◆ EXTRACT:
_ _ _ _ _ _ _
LinuxLists.cc - [RFC v1 4/5] maple_tree: avoid bulk alloc/free to use percpu array more

2023-08-08 17:42:01

Subject: [RFC v1 4/5] maple_tree: avoid bulk alloc/free to use percpu array more

Using bulk alloc/free on a cache with percpu array should not be
necessary and the bulk alloc actually bypasses the array (the prefill
functionality currently relies on this).

The simplest change is just to convert the respective maple tree
wrappers to do a loop of normal alloc/free.
---
lib/maple_tree.c | 11 +++++++++--
1 file changed, 9 insertions(+), 2 deletions(-)

diff --git a/lib/maple_tree.c b/lib/maple_tree.c
index 1196d0a17f03..7a8e7c467d7c 100644
--- a/lib/maple_tree.c
+++ b/lib/maple_tree.c
@@ -161,12 +161,19 @@ static inline struct maple_node *mt_alloc_one(gfp_t gfp)

static inline int mt_alloc_bulk(gfp_t gfp, size_t size, void **nodes)
{
- return kmem_cache_alloc_bulk(maple_node_cache, gfp, size, nodes);
+ int allocated = 0;
+ for (size_t i = 0; i < size; i++) {
+ nodes[i] = kmem_cache_alloc(maple_node_cache, gfp);
+ if (nodes[i])
_ _ _ _ _ _ _
◆ GIVEN ENTRIES:

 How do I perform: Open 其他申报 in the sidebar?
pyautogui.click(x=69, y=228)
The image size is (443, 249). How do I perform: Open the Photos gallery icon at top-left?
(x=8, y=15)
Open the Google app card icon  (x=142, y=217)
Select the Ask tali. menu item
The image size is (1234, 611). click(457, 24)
_ _ _ _ _ _ _
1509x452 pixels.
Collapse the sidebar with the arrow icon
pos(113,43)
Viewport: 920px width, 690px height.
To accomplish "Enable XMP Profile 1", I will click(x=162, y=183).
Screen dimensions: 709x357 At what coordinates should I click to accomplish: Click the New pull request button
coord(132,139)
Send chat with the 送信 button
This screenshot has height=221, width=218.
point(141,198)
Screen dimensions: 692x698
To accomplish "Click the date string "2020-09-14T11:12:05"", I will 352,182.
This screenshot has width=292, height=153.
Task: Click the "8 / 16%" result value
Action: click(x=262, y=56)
_ _ _ _ _ _ _
Copy everything in the maple tree patch from "diff --git a/lib/maple_tree.c" down to "maple_node *mt_alloc_one(gfp_t gfp)". The items above come from a separate source.

diff --git a/lib/maple_tree.c b/lib/maple_tree.c
index 1196d0a17f03..7a8e7c467d7c 100644
--- a/lib/maple_tree.c
+++ b/lib/maple_tree.c
@@ -161,12 +161,19 @@ static inline struct maple_node *mt_alloc_one(gfp_t gfp)